Compared to current regulations, Decree 34 extends the scope of legal documents which can be translated into foreign languages, including English. According to Decree 24 issued in 2009, which details the implementation of the 2004 Law on Promulgation of Legal Documents, only government decrees and prime minister decisions concerning or affecting trade in goods or services, or intellectual property must be translated into foreign languages.
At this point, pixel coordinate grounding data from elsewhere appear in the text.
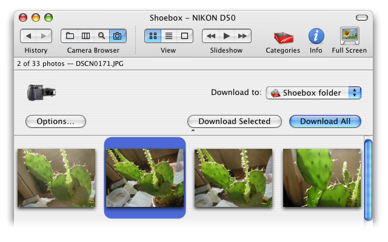The image size is (388, 242).
Task: Open the search magnifier browser
Action: click(101, 36)
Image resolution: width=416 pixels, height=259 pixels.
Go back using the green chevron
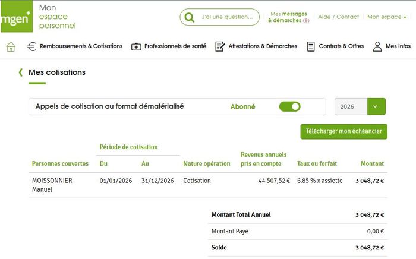pos(21,72)
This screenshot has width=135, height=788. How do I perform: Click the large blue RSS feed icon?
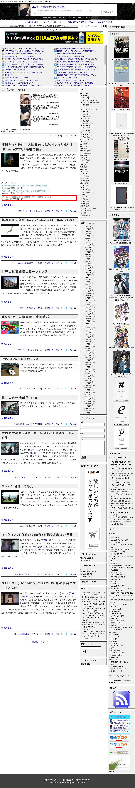point(121,699)
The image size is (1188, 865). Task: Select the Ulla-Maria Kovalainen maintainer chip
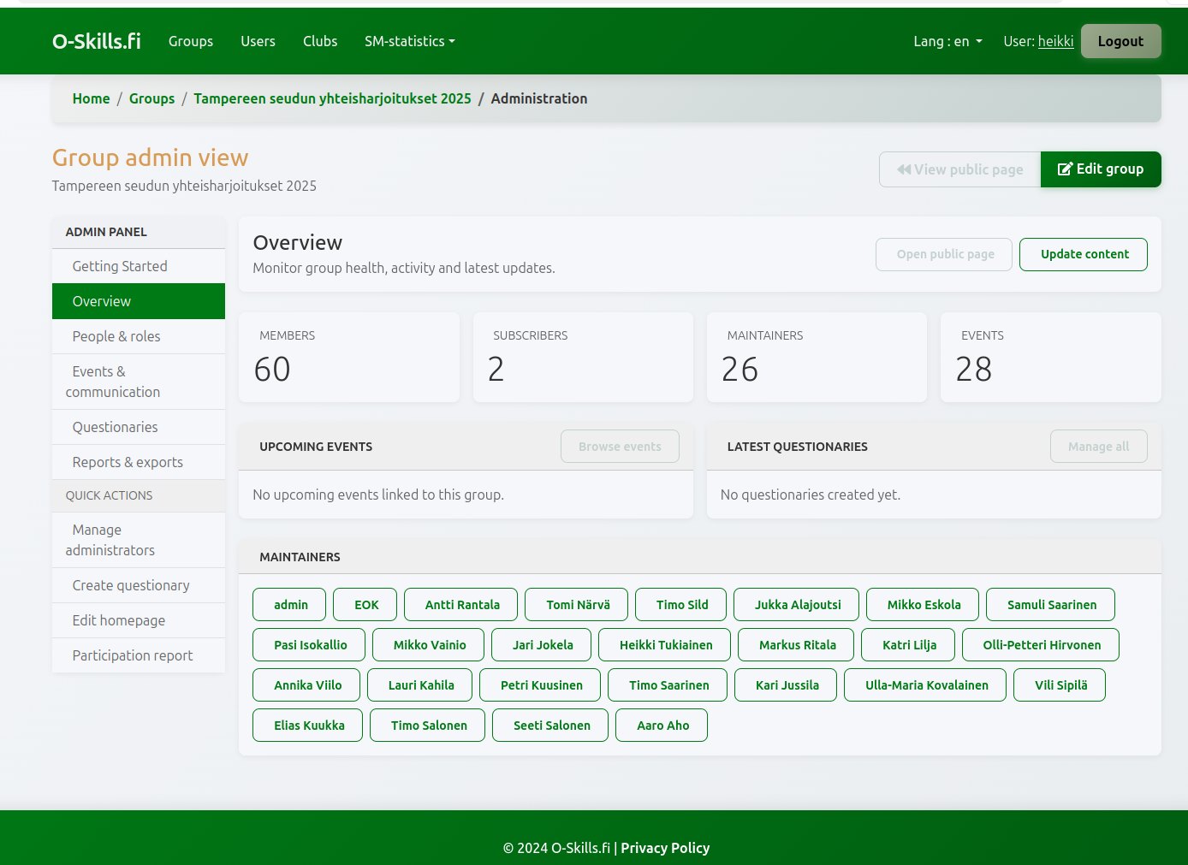[x=925, y=685]
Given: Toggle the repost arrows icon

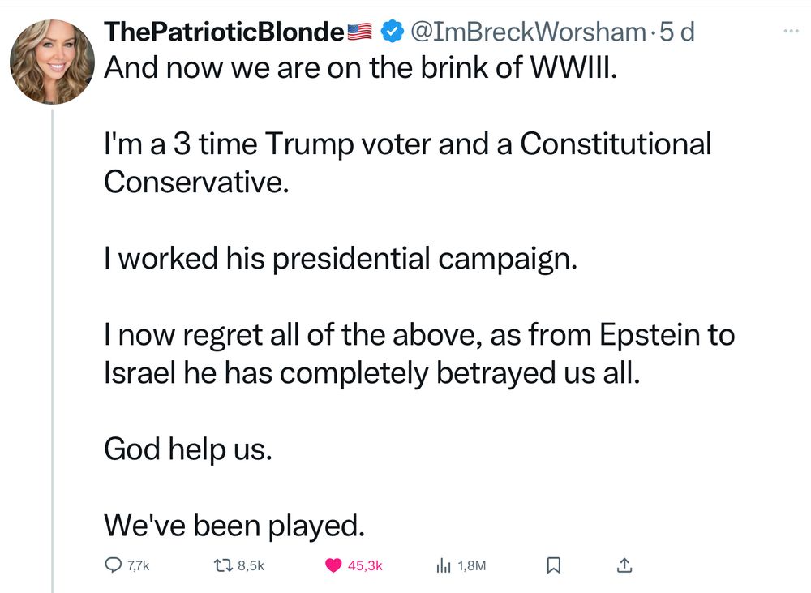Looking at the screenshot, I should click(221, 565).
Now under Decree 34, all government decrees and prime minister decisions, which are issued to enforce treaties to which Vietnam is a contracting party or directly concern foreigners living and working in Vietnam or foreign businesses operating in the country, will be translated.

Moreover, in order to enhance the responsibility for and ensure the accuracy of the translations, the Decree adds a provision saying that translating agencies must be responsible for the accuracy of their translations.-

[1] According to Clause 1, Article 84 of the 2015 Law, decree formulation proposals shall be made in the case of formulating and promulgating decrees that determine specific measures for implementing the Constitution, laws and resolutions of the National Assembly, ordinances and resolutions of the National Assembly Standing Committee, and orders and decisions of the President; measures for implementing socio-economic policies, policies on national defense and security, finance, monetary issues, budget, taxation, ethnicities, culture, education, healthcare, science, technology, environment, foreign relations, cadres, civil servants and public employees, rights and obligations of citizens, and other issues within the management and execution of the Government; issues related to tasks and powers of two or more ministries or ministerial-level agencies; tasks, powers and organizational structures of ministries, ministerial-level agencies, government-attached agencies, and other agencies under the competence of the Government; and decrees that regulate other necessary issues within the competence of the National Assembly or National Assembly Standing Committee but yet to be governed by a law or an ordinance to meet requirements of state management, economic management and social management due to lack of conditions.
[2] According to Clause 3, Article 111 of the 2015 Law, proposals for formulation of provincial-level People’s Councils’ resolutions that introduce policies and measures for ensuring the implementation of the Constitution, laws and legal documents promulgated by superior state agencies; determine measures for local socio-economic development, budget and national defense and security; or adopt special measures that suit the local socio-economic development conditions, must go through an policy appraisal process before being submitted to the Standing Bodies of the provincial-level People’s Councils.